Но и сегодня эти островки медицинской помощи отнюдь не купаются в роскоши. Материально-техническая база ПМСП, особенно на селе, по-прежнему остается очень слабой. Медицинские учреждения размещены в приспособленных, не подходящих для их целей и задач помещениях (на селе таких - 70%).
В среднем оснащенность современным медицинским оборудованием, санитарным автотранспортом у них не превышает 50% от нормы. Мало того - только 36% объектов ПМСП на селе телефонизированы, и нередко врачу или фельдшеру приходится звонить по сотовому телефону, взбираясь на ближайшую горку (если еще такой телефон имеется и если это село охвачено мобильной связью)…
Не все объекты ПМСП имеют при себе аптечные киоски, да и вообще они очень часто находятся в зданиях, давно отслуживших свой срок. По данным паспортизации, проведенной Агентством РК по чрезвычайным ситуациям, среди существующих в сейсмоопасных зонах страны зданий медицинских учреждений усилению или сносу подлежат 447 - они просто опасны и для пациентов, и для медиков.
Система первичной медико-санитарной помощи сама нуждается в срочном лечении. Ведь предупреждение болезней, выявление их на ранней стадии и эффективное лечение возможны только в непосредственной близости медицинского пункта, обладающего возможностями хорошей, качественной медицинской помощи, к месту проживания пациента.
И именно поэтому организации такой медицинской помощи на местах программа уделяет так много внимания.
Предполагается, что реформирование и развитие ПМСП будет осуществляться в два этапа. На первом этапе будет сохранен участковый принцип обслуживания в поликлиниках и врача общей практики в существующем виде. На втором - начнется формирование системы семейных (сельских) врачебных амбулаторий (СВА), обеспечение ее кадрами, современными помещениями и оборудованием. Внутри поликлиник специализированная помощь будет оказываться только по направлению участковых или семейных врачей.
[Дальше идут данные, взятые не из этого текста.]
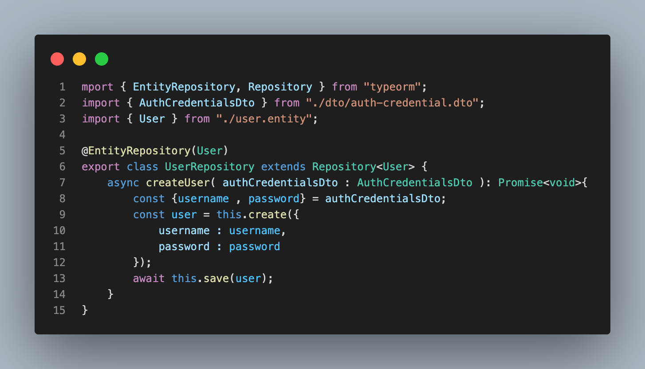Click the red close dot
The image size is (645, 369).
57,59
Именно на семейных врачей будет возложена задача отслеживания состояния здоровья населения на участке, а со временем - и задача создания единой базы данных движения больных между медицинскими организациями разного уровня.
СВА будет также решать вопросы профилактики болезней, диспансеризации, санитарно-эпидемиологического нормирования, лекарственного обеспечения.
Для этого необходимо решить еще одну важнейшую проблему - закрепления на местах медицинских кадров. Сегодня выпускники медицинских вузов и техникумов не хотят работать там - зарплаты низки, работы много, плюс бытовая неустроенность.
По статистике только 50% выпускников медицинских вузов добираются до места распределения, еще меньше остается там жить и работать.
Сегодня у государства появились возможности решать эту проблему быстро и полностью. Положение сельского и семейного врача можно поднять на должную высоту, чтобы это место стало престижным для молодых специалистов - и по уровню зарплаты, и по жизненным условиям. Программа предполагает медикам существенные льготы. Без солидной материальной поддержки благое начинание, способное решительно преобразовать всю нашу медицинскую сферу, может зачахнуть на корню.
И хорошо, что в правительстве, судя по всему, понимают это. Расходы на здравоохранение в 2003 году, по сравнению с 2001, возросли на 32%, а в этом году должны вырасти еще на 35% и составить сумму в 131,2 млрд. тенге.
Это почти 2,58% к ВВП, что уже очень близко к среднеевропейскому рубежу в 4% ВВП.
Если тенденция будет сохраняться, то реформа здравоохранения, о которой так много говорилось в последние годы, сможет реализоваться уже к 2007 году.